L’opéra pékinois n’est pas uniquement composé de chants et de danses mais aussi d’acrobaties et d’arts martiaux. Les costumes et le maquillage en sont très élaborés. Les chants sont accompagnés par des instruments à cordes, à bois et à percussion, principalement des gongs, des tambours et des sortes de castagnettes. Le tambour principal, qui dirige le reste des musiciens, suit chaque changement d’humeur de la scène : en effet, c’est l’action de la scène qui influe la musique et non le contraire comme dans l’opéra occidental. La décoration de la scène étant minimaliste, toute l’attention des spectateurs est dirigée vers les personnages dont le moindre geste a un sens. Marcher le long d’un cercle imaginaire indique ainsi un long voyage, deux hommes qui sautent à travers un rai de lumière indiquent un voyage nocturne.

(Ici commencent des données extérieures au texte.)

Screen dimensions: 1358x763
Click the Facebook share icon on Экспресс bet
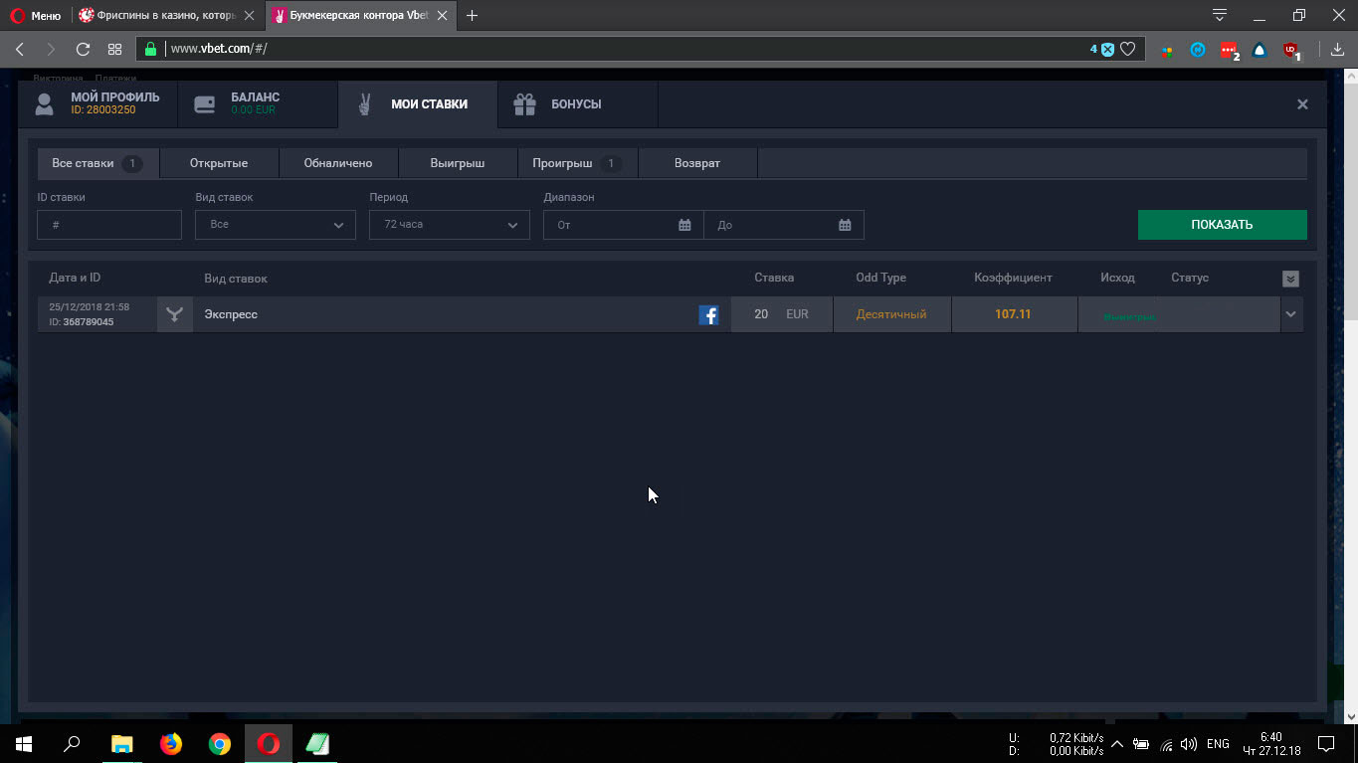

A la différence de l’opéra occidental, dans lequel les rôles sont attribués en fonction du type de voix, l’opéra pékinois attribue les rôles selon le gendre, l’âge, le statut social, le rang et le tempérament du personnage. Le maquillage très élaboré est indispensable pour différencier les personnages et leurs qualités morales supposées. Plus un maquillage est complexe et plus le personnage est méchant, le rouge symbolise la bravoure, la loyauté et la droiture, le jeune indique la brutalité et le blanc la ruse. Le clown se reconnaît par une petite tache de blanc sur ou autour du nez.

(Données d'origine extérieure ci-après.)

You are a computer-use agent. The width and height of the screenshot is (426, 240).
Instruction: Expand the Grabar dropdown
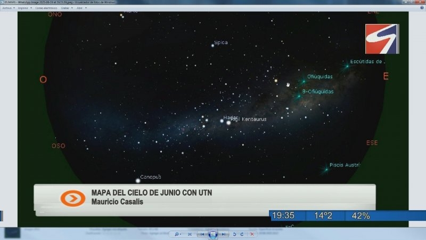[x=65, y=8]
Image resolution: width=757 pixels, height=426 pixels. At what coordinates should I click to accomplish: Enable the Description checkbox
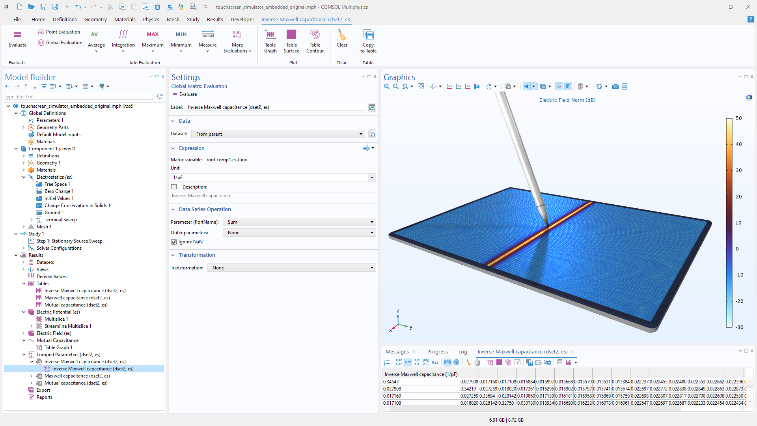click(x=174, y=187)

Les histoires racontées sont tirées de romans, de drames et d’épopées historiques, et sont soit de type militaire, soit de type civil. Les drames civils, dont les personnages principaux sont habituellement des femmes, parlent de thèmes sociaux comme les relations amoureuses, familiales et conjugales, tandis que les drames militaires, dont les rôles sont majoritairement masculins, décrivent les problèmes de pouvoir et de guerre. De manière générale, le public chinois n’apprécie pas les fins tristes, ce qui explique peut-être que la tragédie n’a jamais été très populaire. La comédie est toujours présente même dans les pièces les plus sérieuses, grâce à la présence d’un clown salvateur.